Work required: Leave out the pictures and print precisely the lines from the line with "This screenshot has height=851, width=970." to the final line of the entries, both ends included.

Provided entries:

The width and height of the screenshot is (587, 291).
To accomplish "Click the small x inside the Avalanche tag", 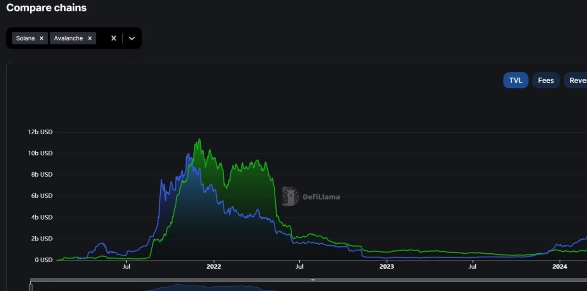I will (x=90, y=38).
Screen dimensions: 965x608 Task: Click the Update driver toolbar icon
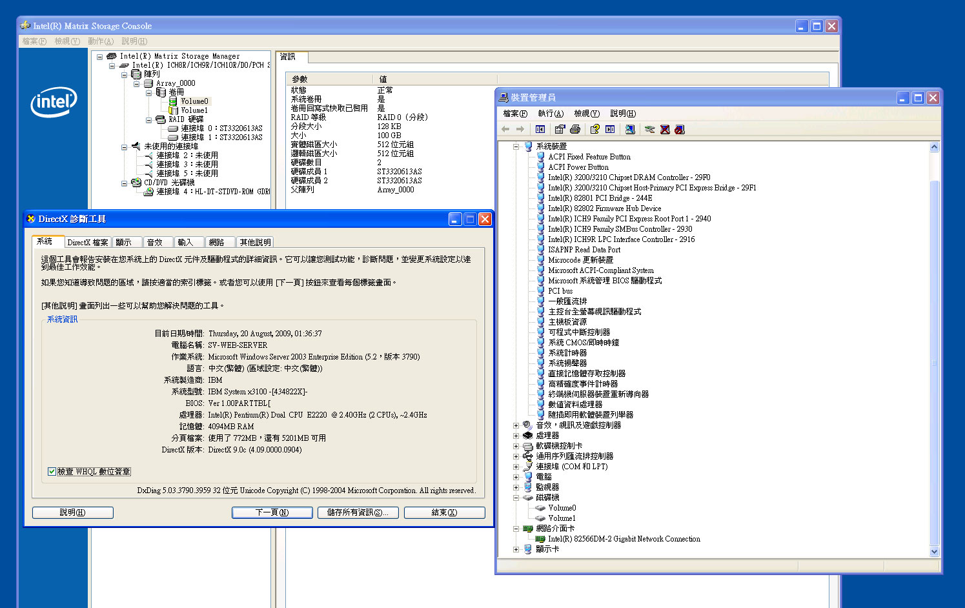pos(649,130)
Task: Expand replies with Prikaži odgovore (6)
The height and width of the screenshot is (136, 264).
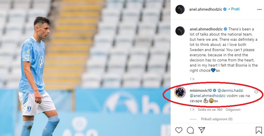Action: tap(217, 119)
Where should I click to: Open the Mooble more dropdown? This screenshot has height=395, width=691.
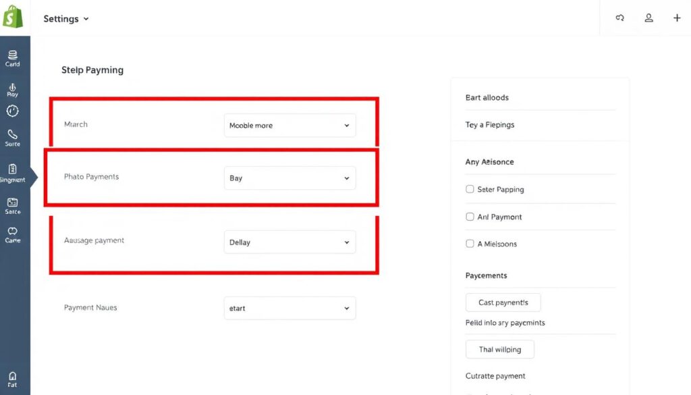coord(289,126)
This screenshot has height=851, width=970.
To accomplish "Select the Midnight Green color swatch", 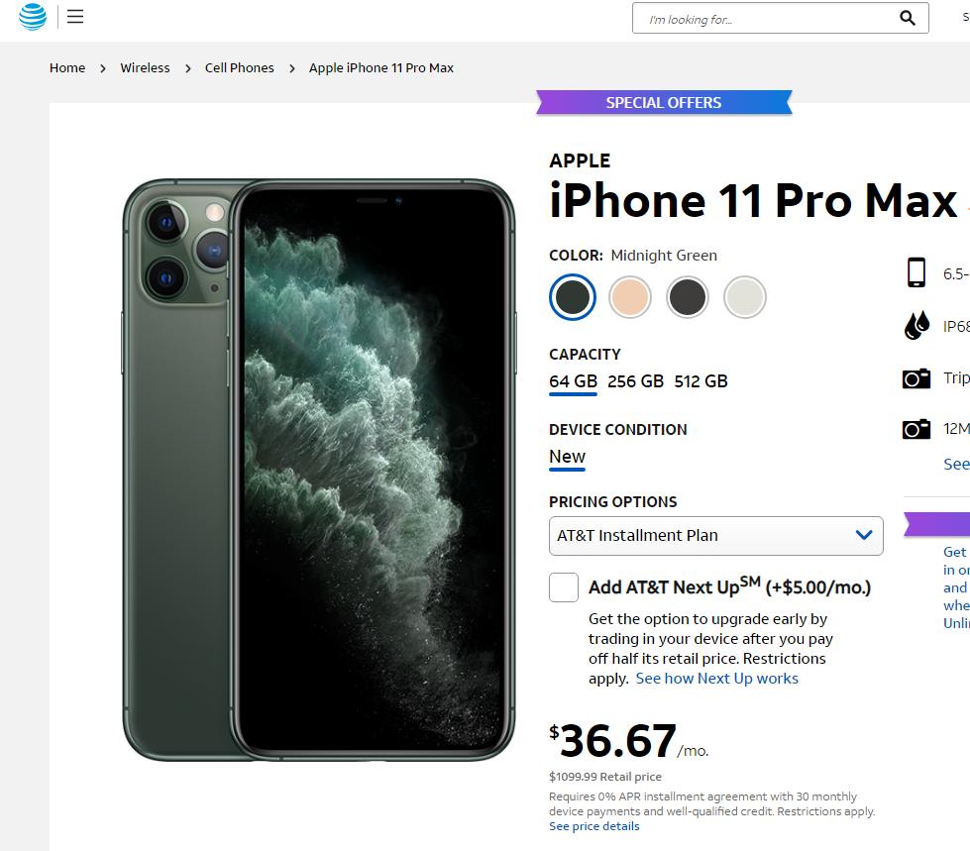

Response to the exercise:
This screenshot has height=851, width=970.
To accomplish "Select the Midnight Green color swatch", 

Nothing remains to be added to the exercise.